Data just released from the Office for National Statistics (ONS) show that private rents continued to rise, by an average of 2.4% across the UK 12 months to July 2016. This figure is unchanged compared with the year to June 2015.
These figures are considerably above the inflation rate for the period in question, with a Consumer Prices Index (CPI) rise of just 0.6% in the year to July 2016.
As always these figures show large regional variations across the UK, with rents increasing by 2.6% in England (3.5% in the South East of England), 0.2% in Scotland and unchanged in Wales in the 12 months to July 2016.
Main findings of the ONS Report:
- Private rental prices paid by tenants in Great Britain rose by 2.4% in the 12 months to July 2016, unchanged compared with the year to June 2016.
- Private rental prices grew by 2.6% in England, 0.2% in Scotland and were unchanged in Wales (0.0%) in the 12 months to July 2016.
- Rental prices increased in all the English regions over the year to July 2016, with rental prices increasing the most in the South East (3.5%).

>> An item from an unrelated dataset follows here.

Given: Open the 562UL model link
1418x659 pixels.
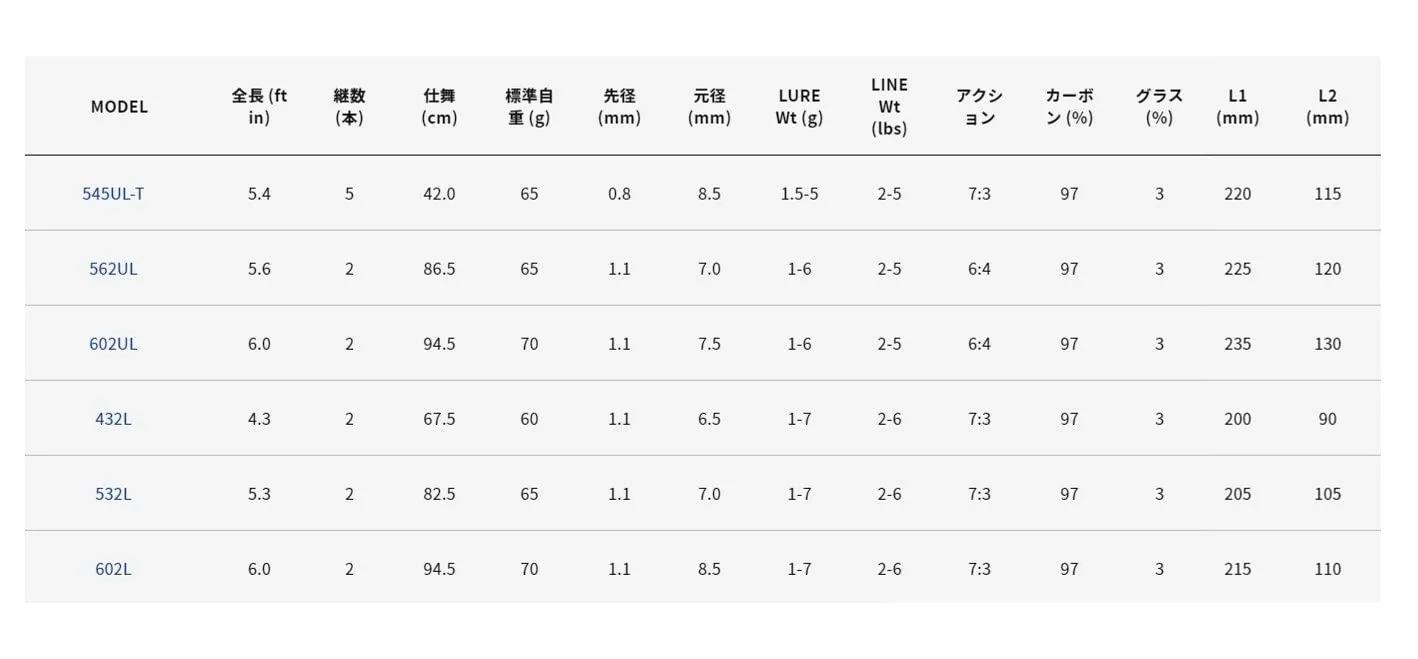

Index of private housing rental prices (IPHRP) in Great Britain: January 2011 to July 2016
Richard Connolly, CEO at Rentplus has commented:
“The issue of increasing rents is not confined to London with the largest rental price increases in the South East, followed by the East of England, which highlights the fact that housing affordability is firmly a national issue.
“The struggles are numerous with aspirant home owners in the current climate also facing rising fuel bills, low salary growth and low interest rates from savings accounts”.
Rents in the Regions:
The ONS report concludes that rental market in the UK has continued to show signs of strength in the year to July 2016, as prices grew by 2.4%, a figure largely unchanged compared with June 2015.
The figures show, as expected, that rental price inflation was stronger in the South East (3.5%), the East of England (3.1%), London (3.0%) and the East Midlands (2.5%), while it is much slower in regions such as Scotland (0.2%) and the North East (0.9%), and no growth in Wales.
Taking the data from the UK House Price Index over a longer period, it shows that long term residential house price growth has typically been stronger than rental price growth for a good number of years. 12 month house price inflation has been between January 2013 and June 2016 at 6.0%, compared with 2.1% for rental prices.